# Shimano E8000 powering down under load



## mtnbkrmike (Mar 26, 2015)

Anyone experience this?

I was hammering pretty hard (for me) earlier today and while I was laying the power down climbing or on the flats, the motor would power off and on. Didn’t matter if it was in Eco or Trail mode. It happened with higher cadence and torque. There would be a second or two of feeling like I was in quicksand before it powered back on.

Hoping I am not entering some kind of mechanical downward spiral with this e-bike.


----------



## PierreR (May 17, 2012)

There are a number of reasons you might be experiencing this. You may be hitting thermal overload in the motor and the controller is protecting the motor core. Another possibility is a loose connection to one of the sensors or a loose sensor itself. Most likely sensor is the brake sensors followed by the torque sensor. If it happens when you first start out a ride and the bike is cold I would suspect the sensor problem but if you have been hammering for a while, I would suspect the thermal overload protection. Last but least likely is the controller itself might be going bad.
Being very aware of what you are doing at the time of the problem can go a long ways to solving this. What are you doing with your hands. Are you riding the brake levers very softly? Are you really torqueing the pedals? Were you climbing at high power slowly? Are your screen readouts normal or giving some type of signal? Are you getting a diagnostic code? That type of thing.


----------



## mtnbkrmike (Mar 26, 2015)

PierreR said:


> There are a number of reasons you might be experiencing this. You may be hitting thermal overload in the motor and the controller is protecting the motor core. Another possibility is a loose connection to one of the sensors or a loose sensor itself. Most likely sensor is the brake sensors followed by the torque sensor. If it happens when you first start out a ride and the bike is cold I would suspect the sensor problem but if you have been hammering for a while, I would suspect the thermal overload protection. Last but least likely is the controller itself might be going bad.
> Being very aware of what you are doing at the time of the problem can go a long ways to solving this. What are you doing with your hands. Are you riding the brake levers very softly? Are you really torqueing the pedals? Were you climbing at high power slowly? That type of thing.

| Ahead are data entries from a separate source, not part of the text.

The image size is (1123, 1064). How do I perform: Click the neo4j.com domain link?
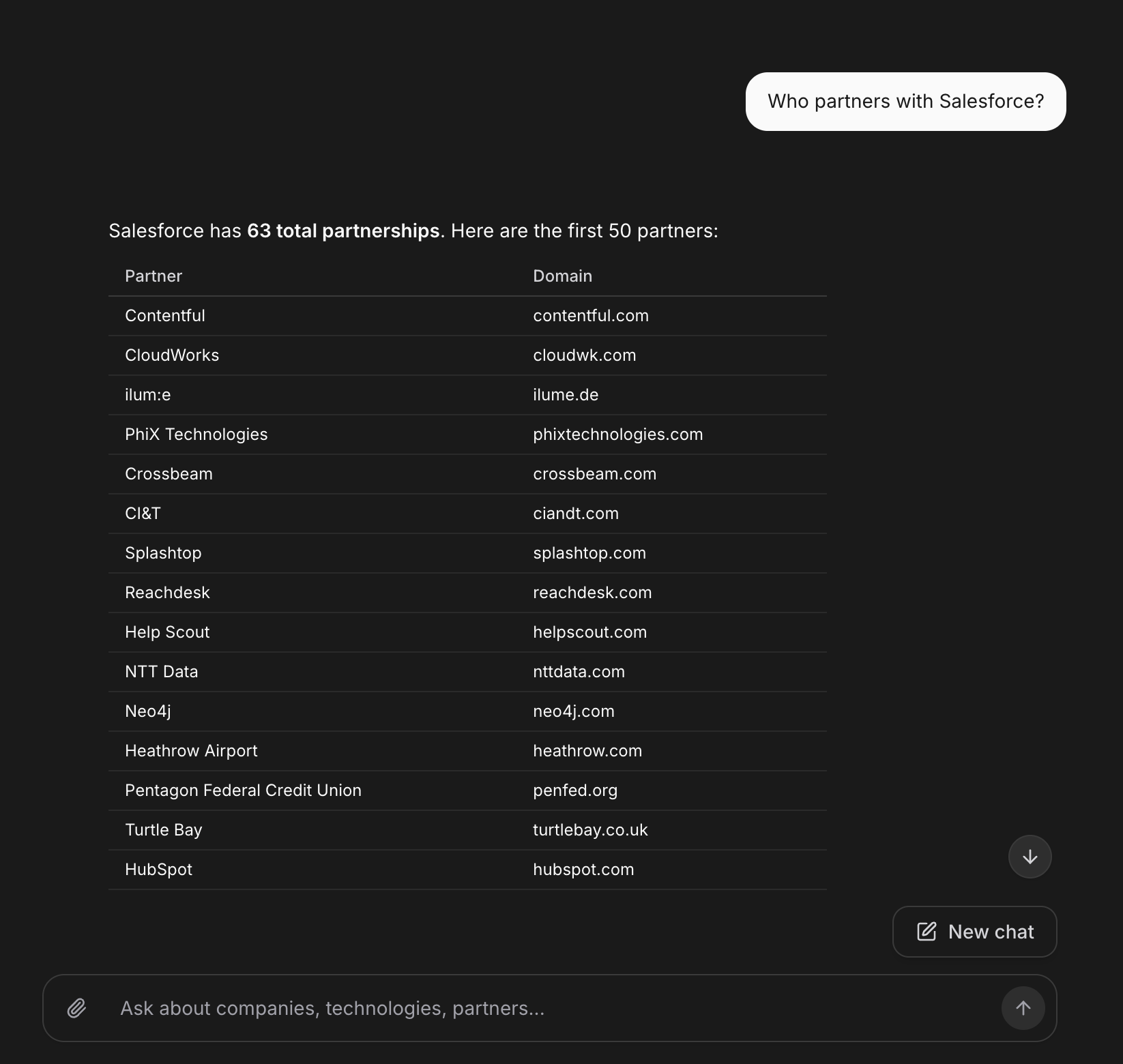point(574,711)
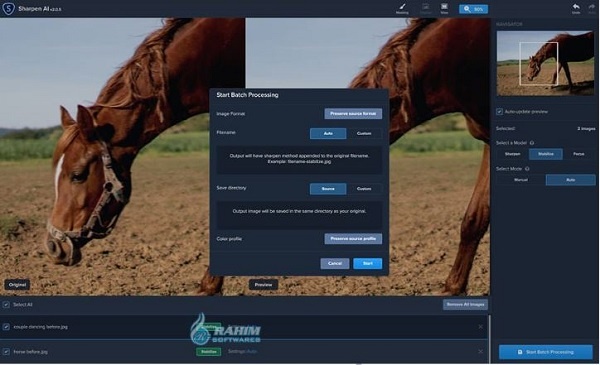Click the Redo arrow icon

(592, 7)
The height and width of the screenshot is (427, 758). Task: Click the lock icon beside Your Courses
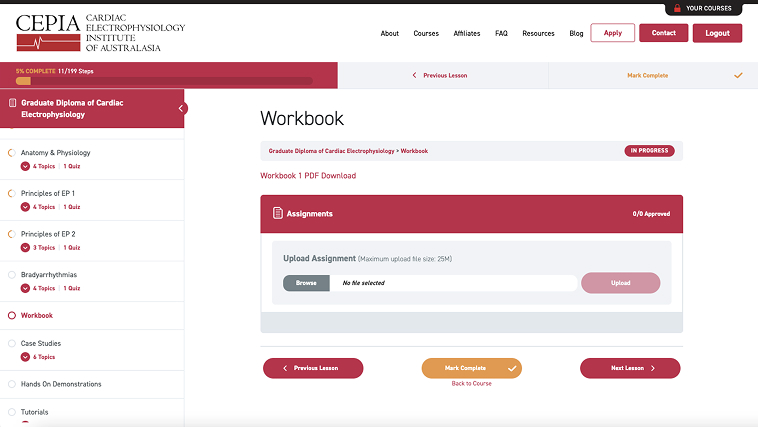[x=677, y=8]
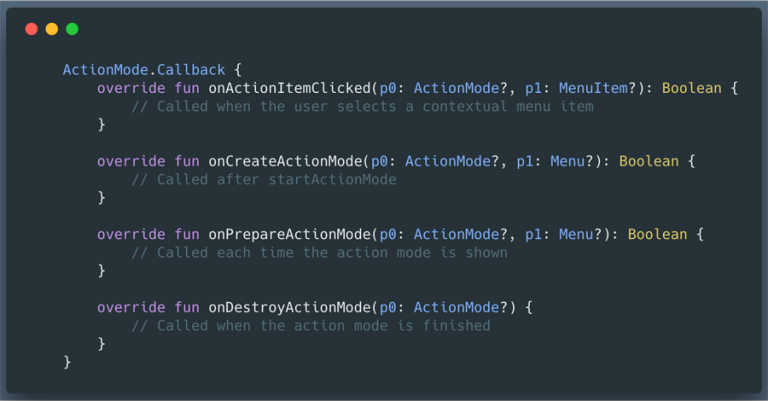Click the red close window button
The image size is (768, 401).
click(x=32, y=29)
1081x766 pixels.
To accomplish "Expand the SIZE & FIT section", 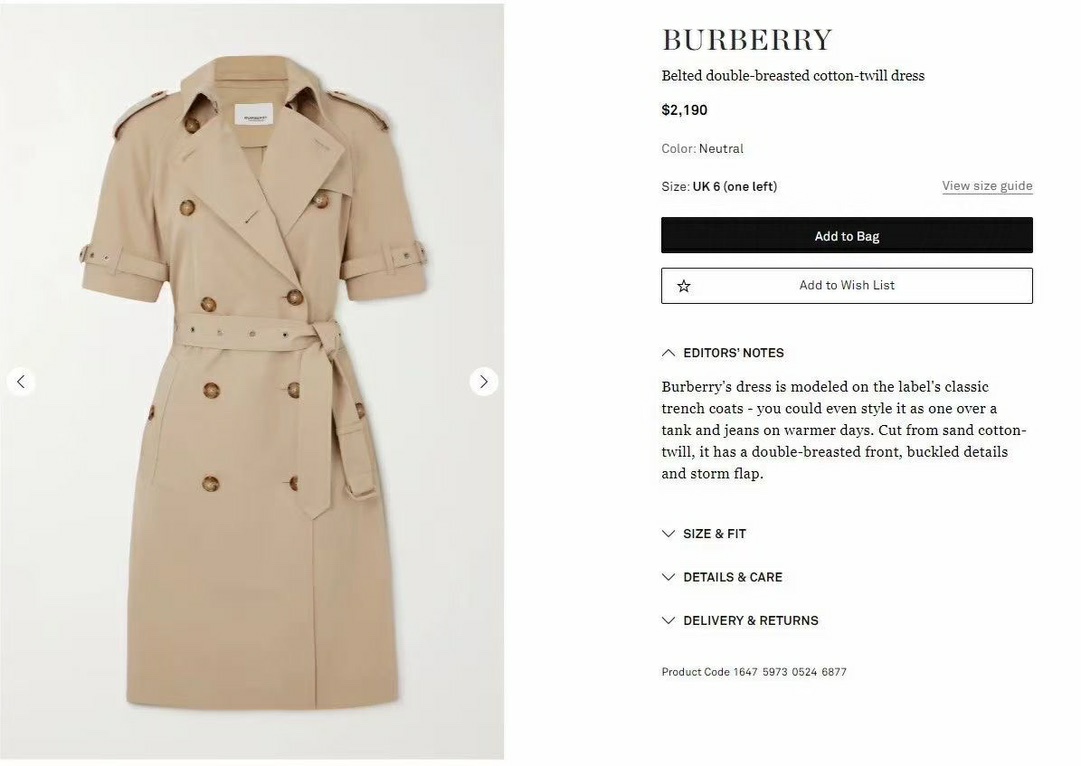I will pos(714,534).
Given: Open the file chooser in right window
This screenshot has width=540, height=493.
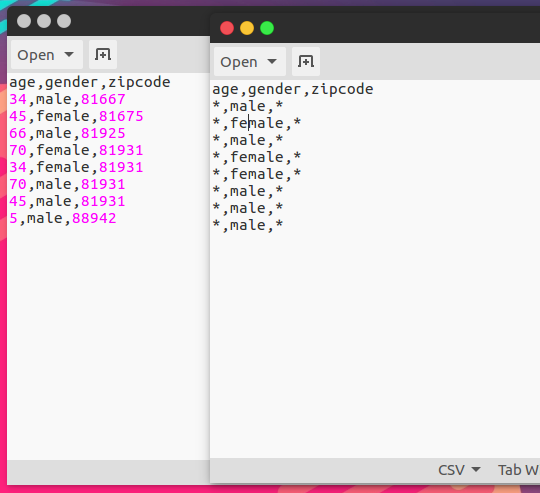Looking at the screenshot, I should point(239,62).
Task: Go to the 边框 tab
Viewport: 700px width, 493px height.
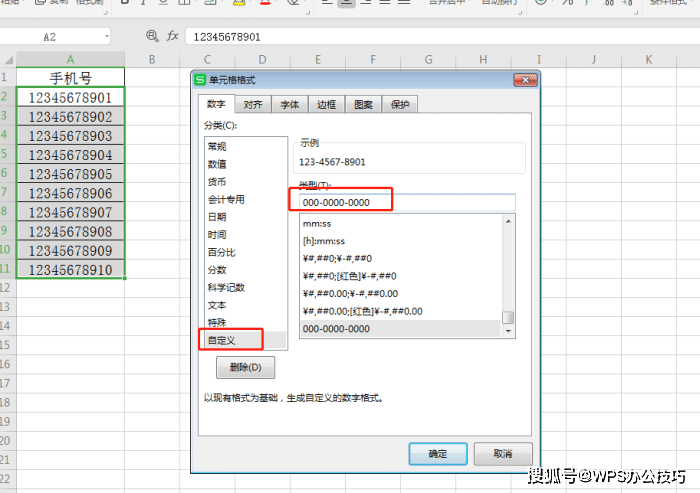Action: (x=326, y=104)
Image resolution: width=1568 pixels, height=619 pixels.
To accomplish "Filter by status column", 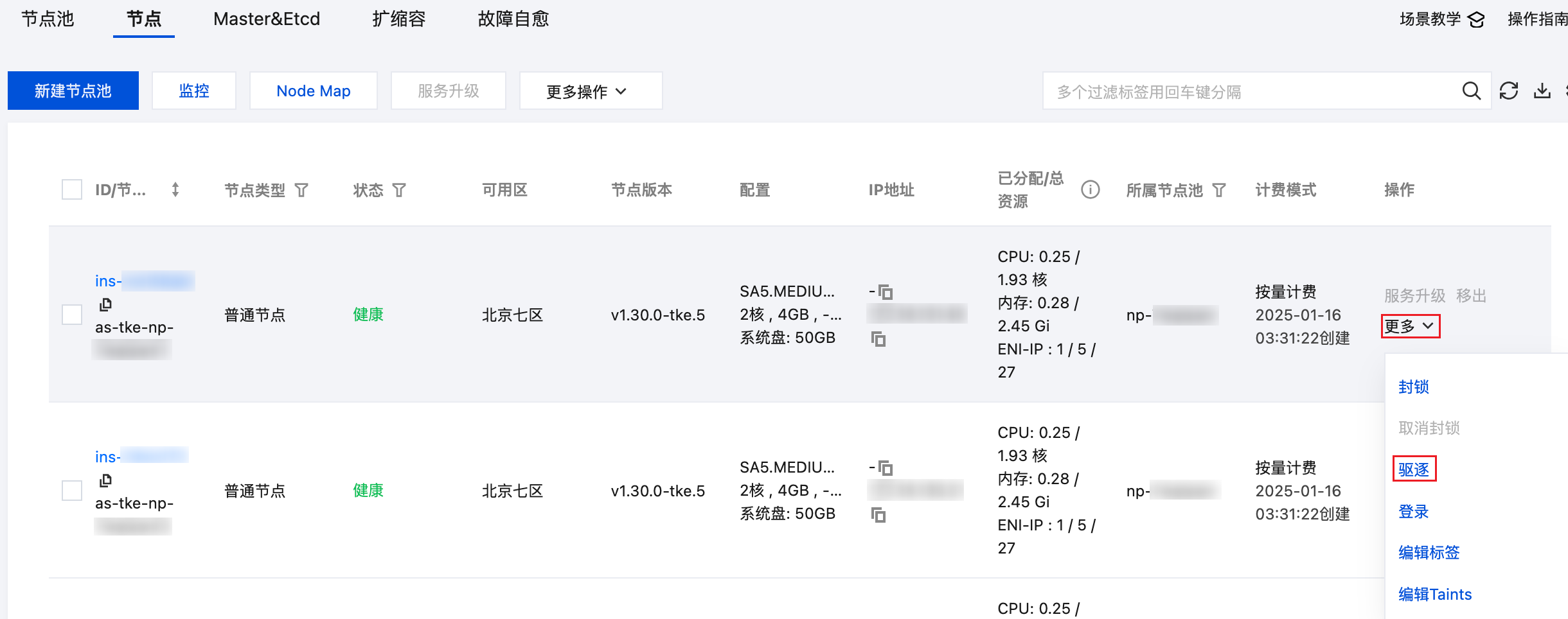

Thank you for your help. I super appreciate it.

Yesterday it was about zero C or 32 F. I had been riding for about a half hour before I noticed it. No brake pressure at the time - fingers not on the levers at all. It only happened in high cadence, balls to the wall hammering. I first noticed it climbing up a series of snow drifts. When it happened the first time, it startled me, since it felt like the bike got stuck in what felt like quicksand.

I am an undiagnosed Covid sufferer (test mid Oct came back negative, despite mid 80s O2 sats, chest pain, extreme random SOB episodes, extreme fatigue, joint pain, chest congestion, prolonged cold symptoms, etc.). Yesterday was the first day since September that I was able to really rip for sustained periods. I just got the bikes in November. It may have been happening since day 1 since it was only yesterday that I could really hammer on it, although I highly doubt it (a couple of my buddies ripped it pretty hard and were thoroughly impressed; I did too when I could, and never noticed anything).

This continued the whole ride - approximately 3 hours.

This is a total downer. I just went through weeks of trying to diagnose a mystery noise in my daughter's bike (both are Norco VLT 1s). If it's not one thing, it's another.

I think I'm going to bring it to the LBS today and let them run some diagnostics on it.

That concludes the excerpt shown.